Surface chemistry-based continuous separation of polystyrene particles in a microchannel via diffusiophoresis and diffusioosmosis

The separation of colloidal particles is of great importance in many fields, such as purification, sensing, and bioanalysis. However, separating particles based on their surface physico-chemical properties remains challenging. This study demonstrates through experimental and theoretical analyses that diffusiophoresis and diffusioosmosis enable the continuous separation of carboxylate polystyrene particles with similar sizes and zeta potentials but distinct surface concentrations of carboxyl groups.
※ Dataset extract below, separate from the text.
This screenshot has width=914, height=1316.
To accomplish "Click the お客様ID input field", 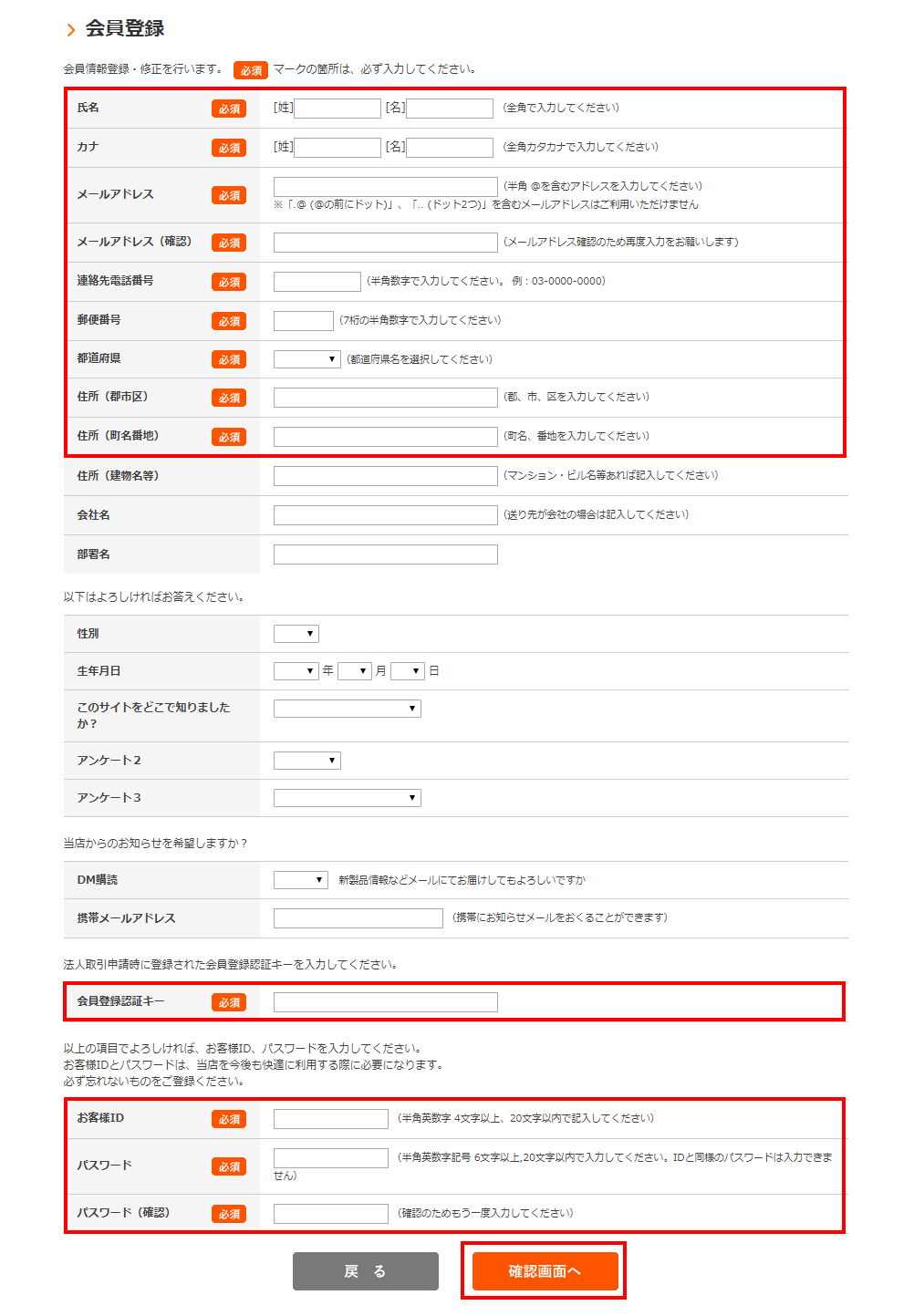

In the proposed approach, the particles are exposed to salt concentration gradients generated in a double-junction microfluidic device, fed with low and high electrolyte concentration streams. As the particles move across environments with varying salinity levels, their dynamics are affected by the sensitivity of their electrophoretic mobility – and consequently, their apparent zeta potential, which is proportional to it – to the local salt concentration. The apparent zeta potential, measured via electrophoretic light scattering, and its sensitivity to salt concentration are influenced by the ionic conduction occurring near the particle surface whose intensity depends, in turn, on the concentration of surface carboxyl groups. By harnessing these effects, colloids with comparable apparent zeta potentials but different surface concentrations of carboxyl groups are separated with high efficiency when they exhibit opposite apparent zeta potential sensitivities to salt. This simple approach, which relies on an easy-to-operate device with no external energy source, has discipline-spanning potential for the continuous separation of colloids distinguished solely by surface properties like roughness, permeability, heterogeneity, and chemical composition that influence the sensitivities of their electrophoretic mobility and, thus apparent zeta potential, to the salt concentration.